== Study material ==
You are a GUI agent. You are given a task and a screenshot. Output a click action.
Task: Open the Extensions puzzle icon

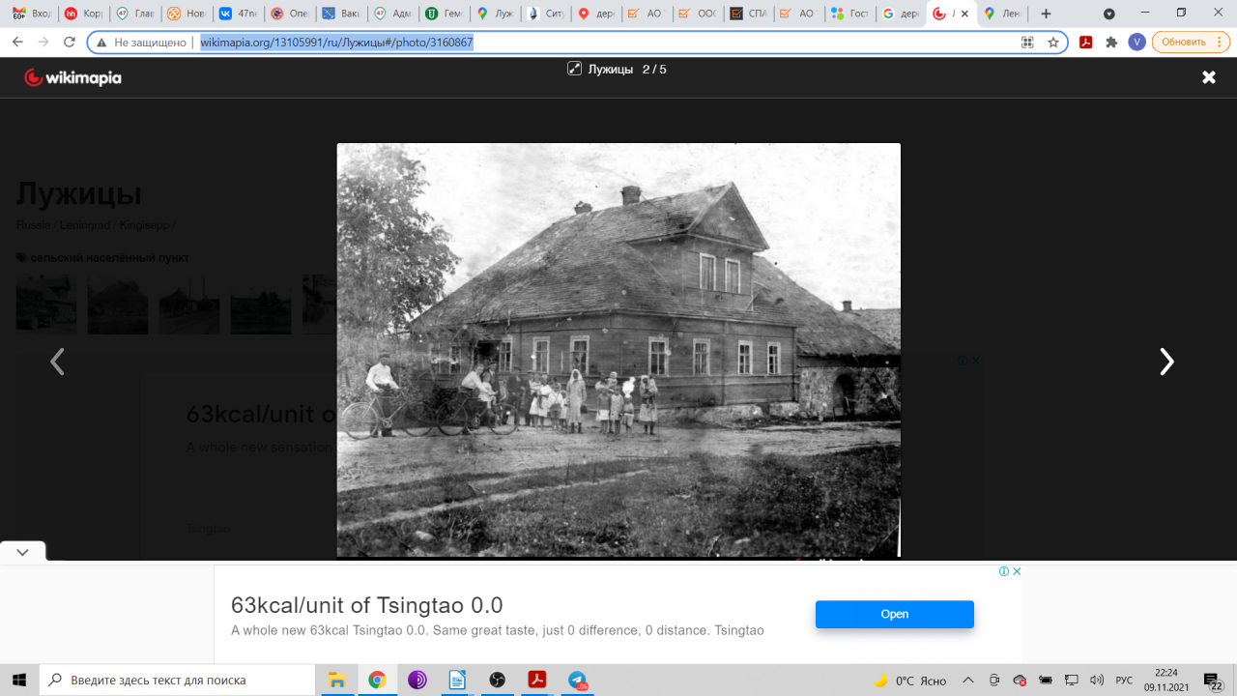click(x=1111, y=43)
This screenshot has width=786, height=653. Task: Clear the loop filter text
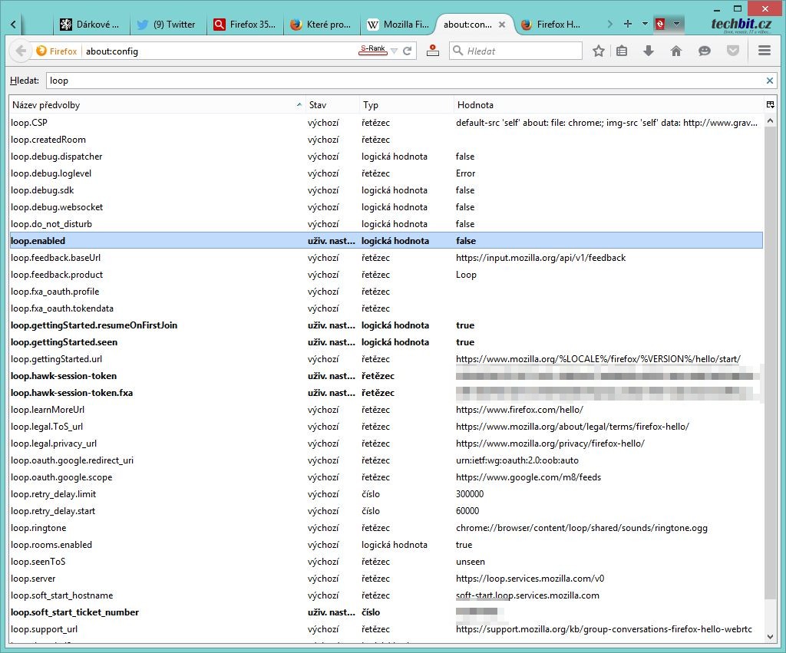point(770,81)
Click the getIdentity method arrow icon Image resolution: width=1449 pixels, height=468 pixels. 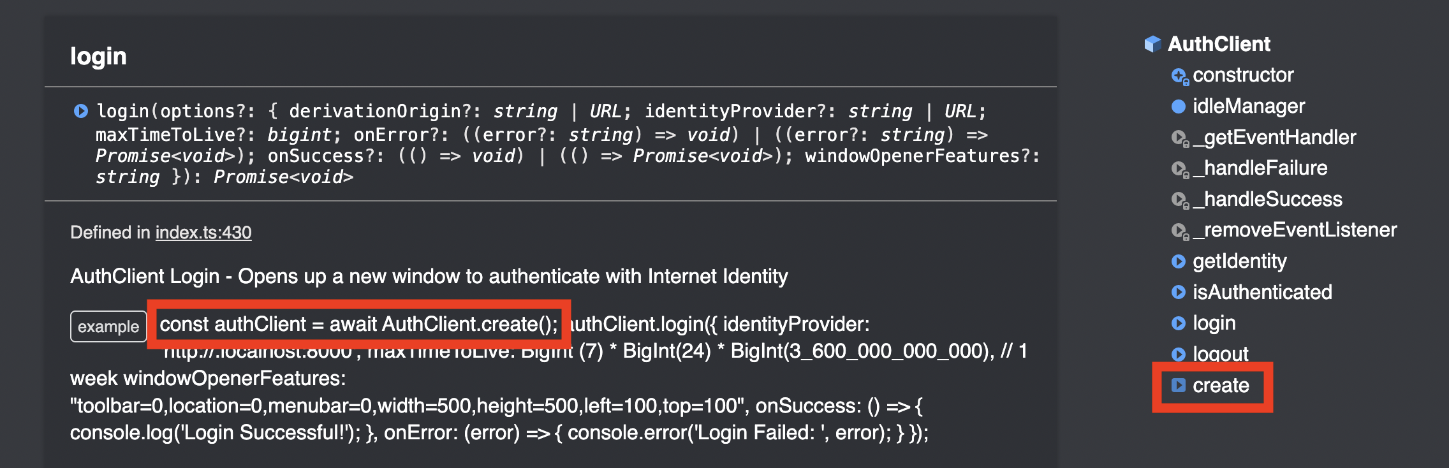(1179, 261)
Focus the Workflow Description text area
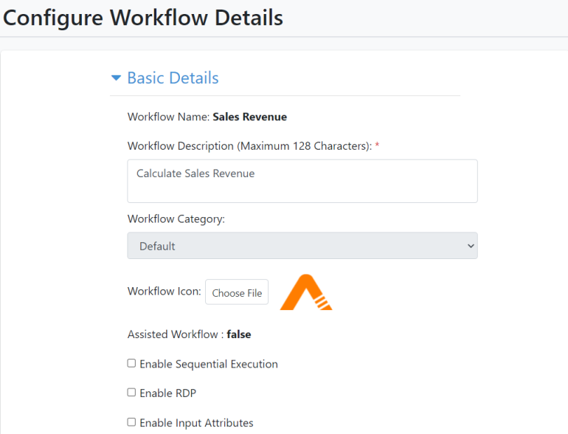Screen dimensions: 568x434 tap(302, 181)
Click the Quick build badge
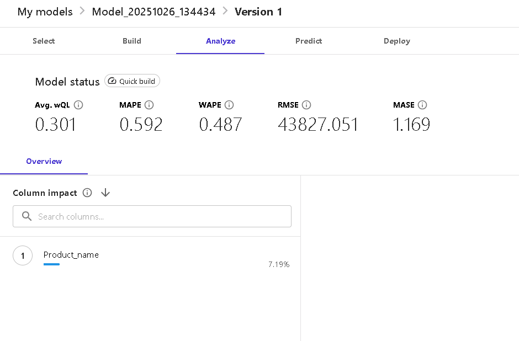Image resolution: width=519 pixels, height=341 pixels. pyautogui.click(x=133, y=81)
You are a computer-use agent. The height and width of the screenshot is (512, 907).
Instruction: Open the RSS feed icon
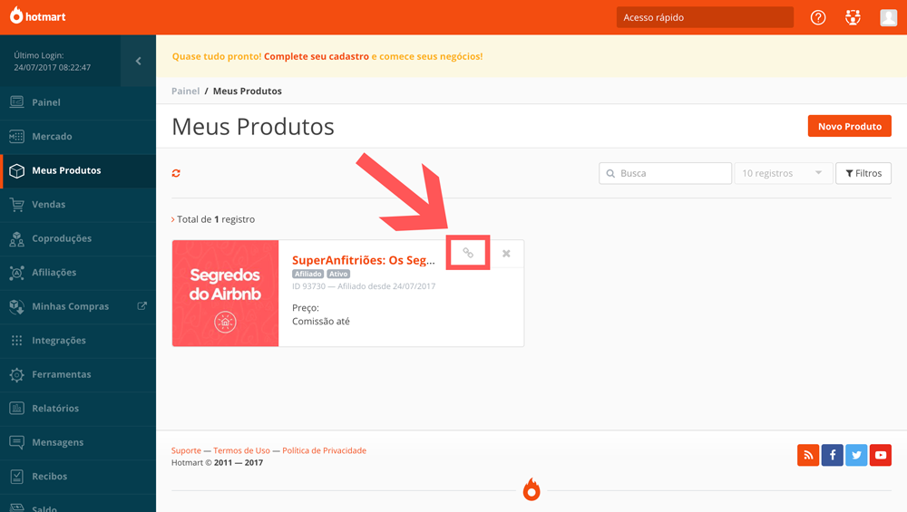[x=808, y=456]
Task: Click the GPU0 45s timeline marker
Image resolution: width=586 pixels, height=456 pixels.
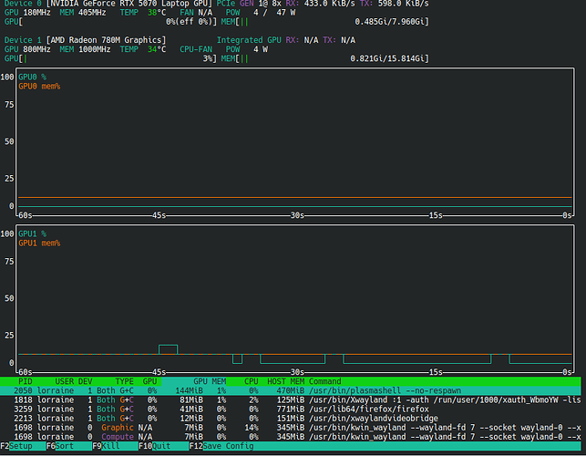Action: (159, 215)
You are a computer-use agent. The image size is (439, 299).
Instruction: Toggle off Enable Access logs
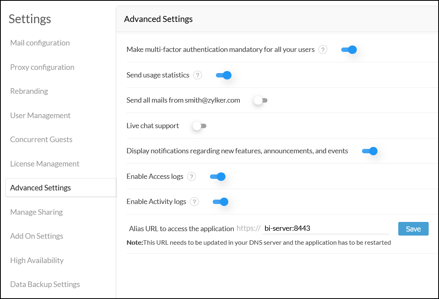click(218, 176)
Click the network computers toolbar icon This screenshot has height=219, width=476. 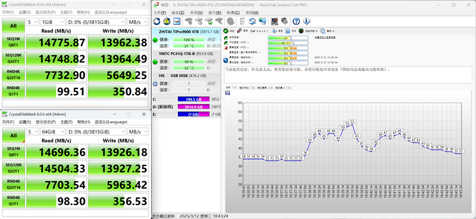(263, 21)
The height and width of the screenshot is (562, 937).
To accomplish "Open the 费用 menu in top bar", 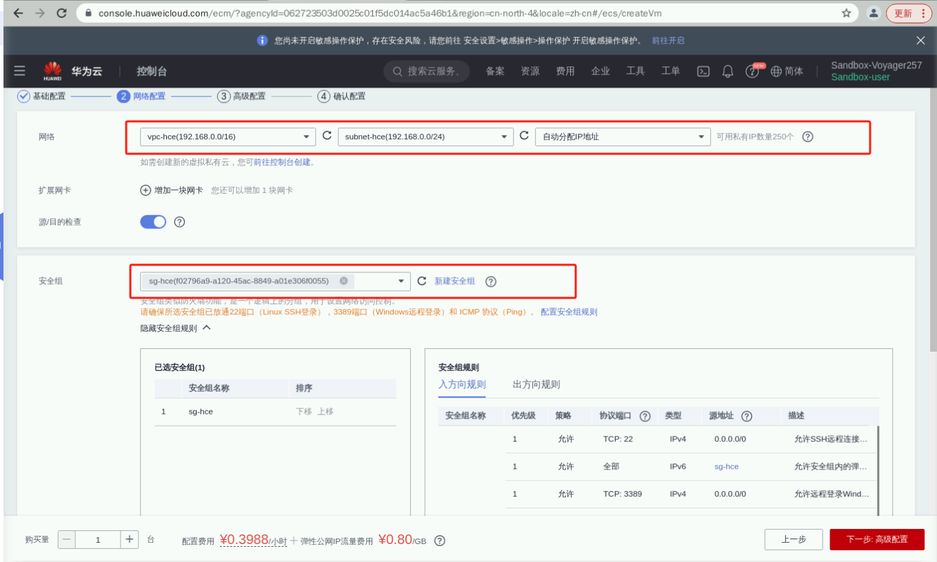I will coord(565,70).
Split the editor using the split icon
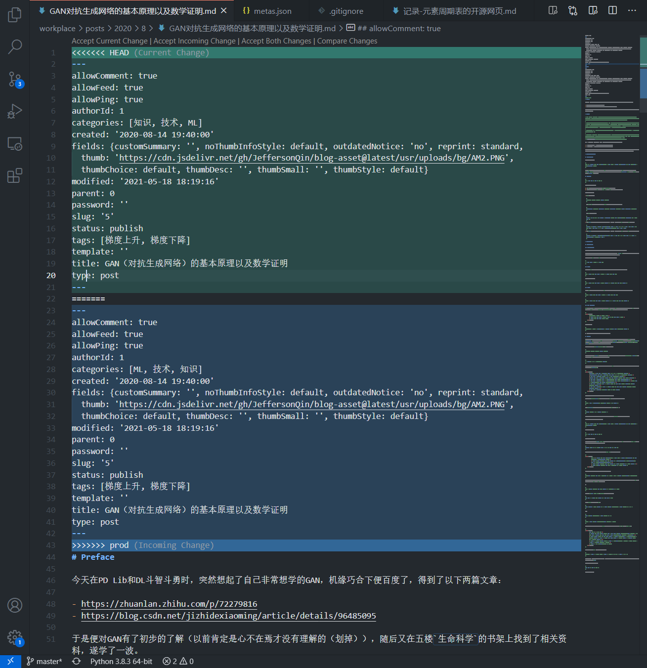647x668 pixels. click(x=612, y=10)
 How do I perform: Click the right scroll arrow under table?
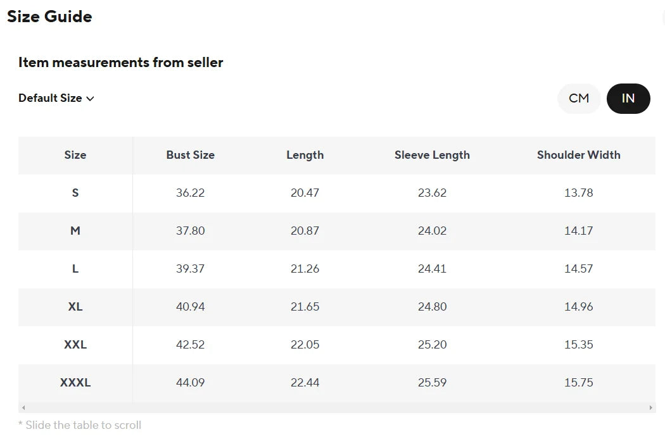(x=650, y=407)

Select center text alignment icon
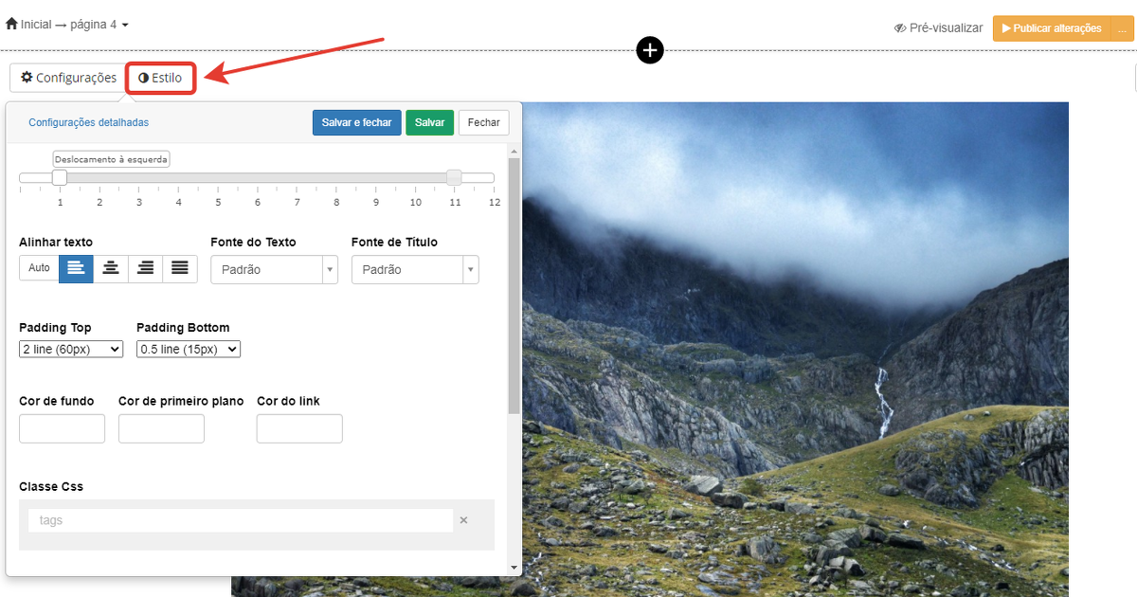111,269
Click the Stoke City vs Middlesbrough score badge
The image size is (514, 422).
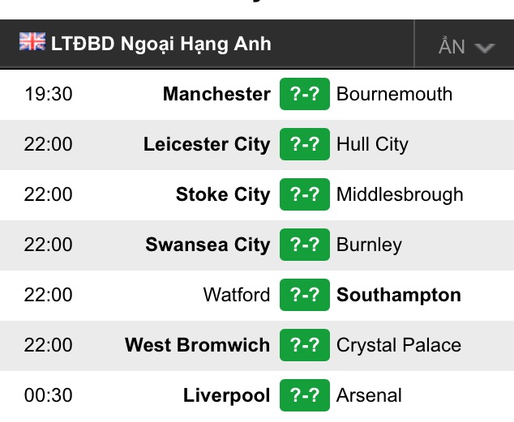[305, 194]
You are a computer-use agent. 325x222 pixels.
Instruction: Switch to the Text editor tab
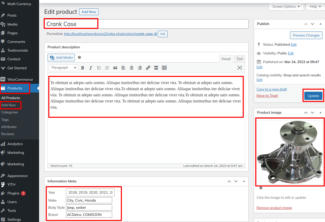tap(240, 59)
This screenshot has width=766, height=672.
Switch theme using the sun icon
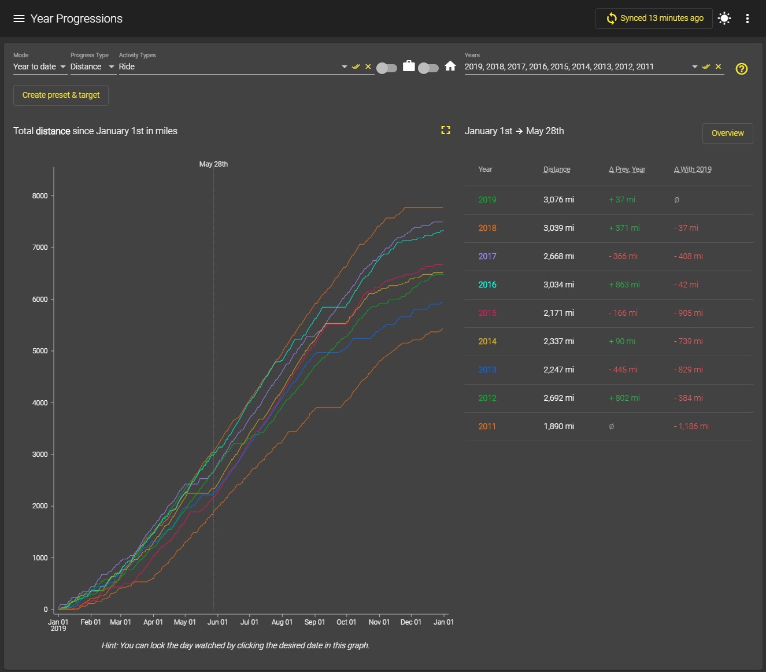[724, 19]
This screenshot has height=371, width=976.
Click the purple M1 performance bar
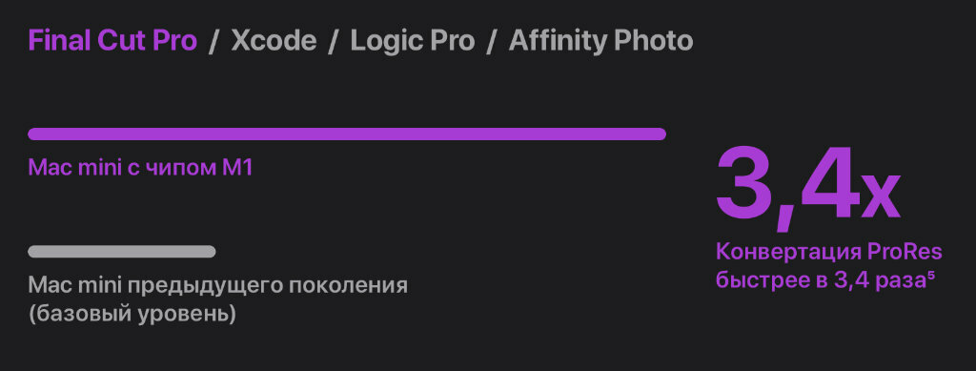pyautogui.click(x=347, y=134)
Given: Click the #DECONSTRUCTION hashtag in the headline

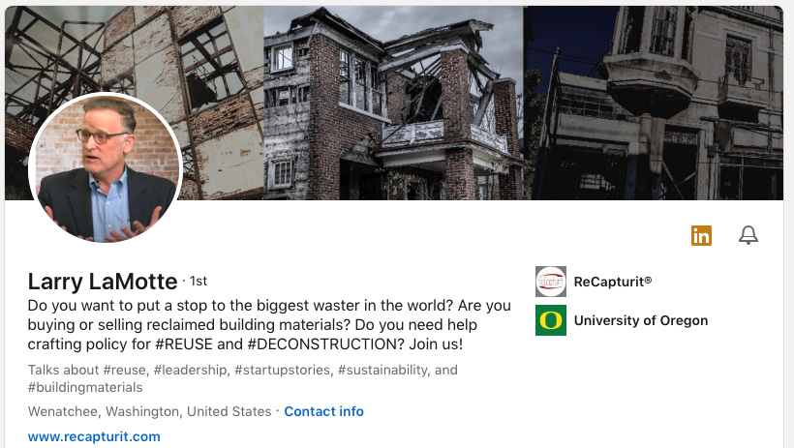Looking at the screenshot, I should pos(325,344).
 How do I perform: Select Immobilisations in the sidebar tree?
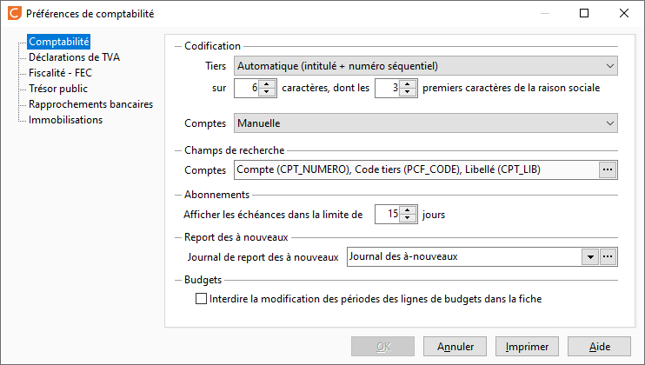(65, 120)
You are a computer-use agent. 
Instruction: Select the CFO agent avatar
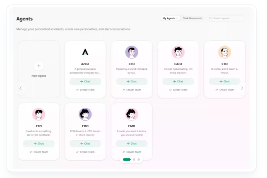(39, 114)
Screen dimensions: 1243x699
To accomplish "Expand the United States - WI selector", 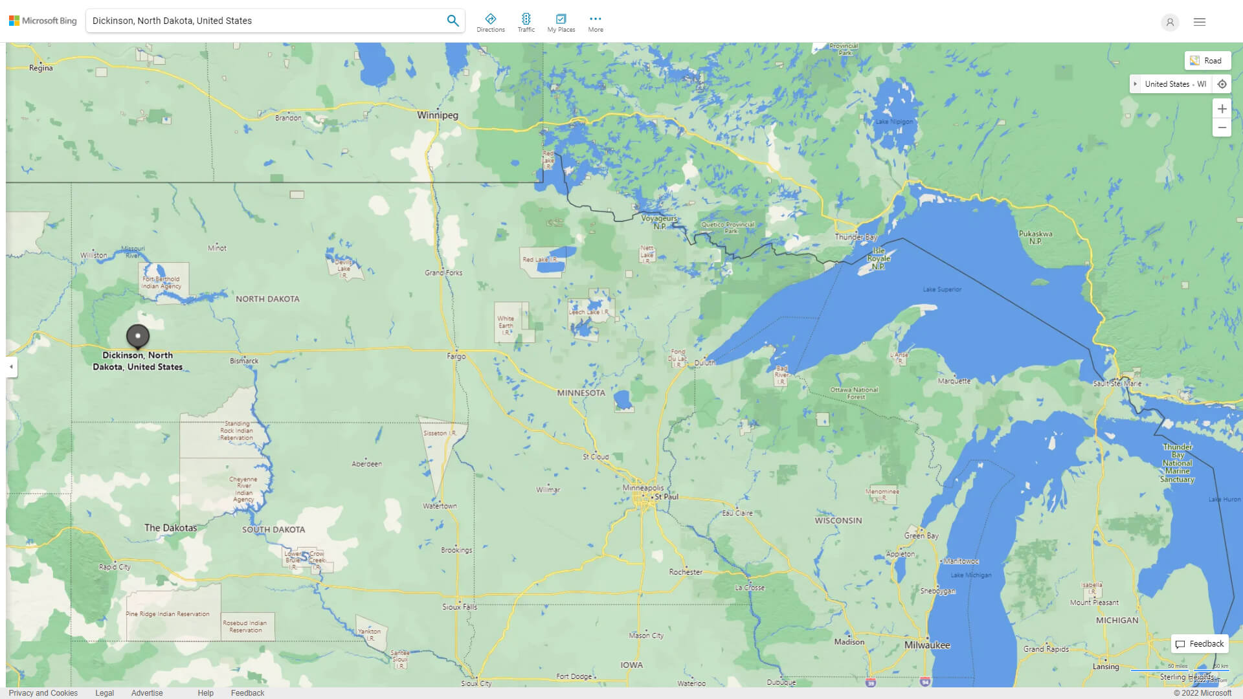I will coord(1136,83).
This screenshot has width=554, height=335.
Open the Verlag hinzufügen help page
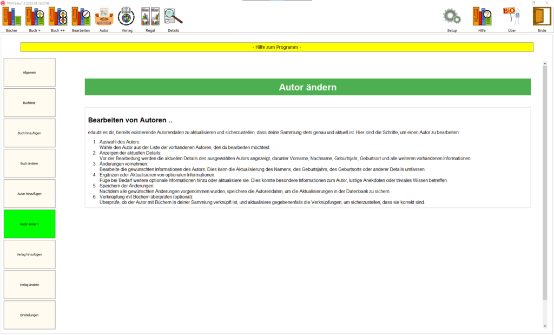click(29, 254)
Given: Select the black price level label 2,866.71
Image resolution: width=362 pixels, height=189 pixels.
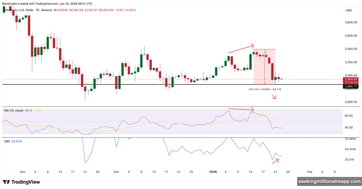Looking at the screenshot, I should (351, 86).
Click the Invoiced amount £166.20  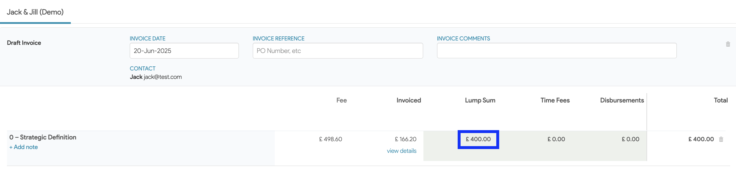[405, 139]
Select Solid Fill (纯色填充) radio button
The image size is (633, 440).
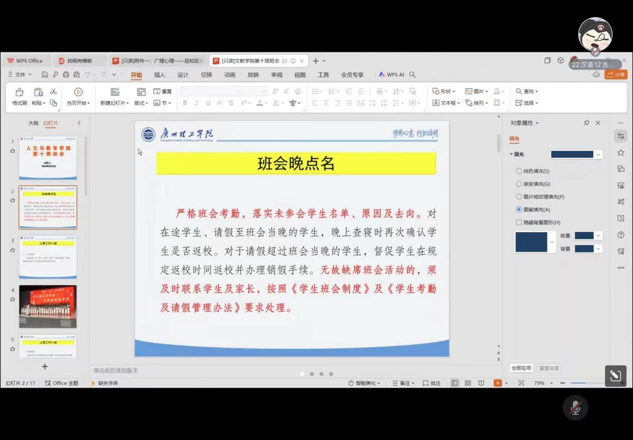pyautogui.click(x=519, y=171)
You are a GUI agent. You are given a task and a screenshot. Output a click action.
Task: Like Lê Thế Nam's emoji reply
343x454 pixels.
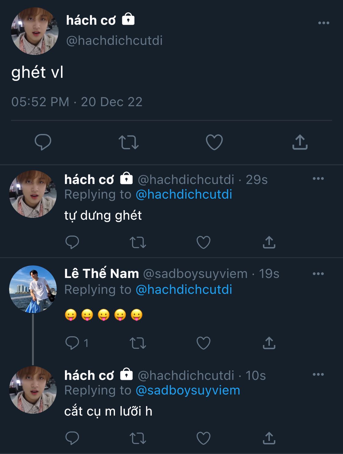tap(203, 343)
===
#### Task instructions:
Print nothing except the lines above from the one containing "Focus the Workflow Description text area" down to the one containing "You are a computer-use agent. The image", both included, exactly as written and free of pictures.

#### Output of the exercise:
Focus the Workflow Description text area
Screen dimensions: 568x434 tap(302, 181)
Click the Quick build badge
Image resolution: width=519 pixels, height=341 pixels. pyautogui.click(x=133, y=81)
You are a computer-use agent. The height and width of the screenshot is (512, 907).
Instruction: Open the RSS feed icon
[x=808, y=456]
Task: Click the GPU0 45s timeline marker
Image resolution: width=586 pixels, height=456 pixels.
Action: (159, 215)
You are a computer-use agent. The image size is (439, 299).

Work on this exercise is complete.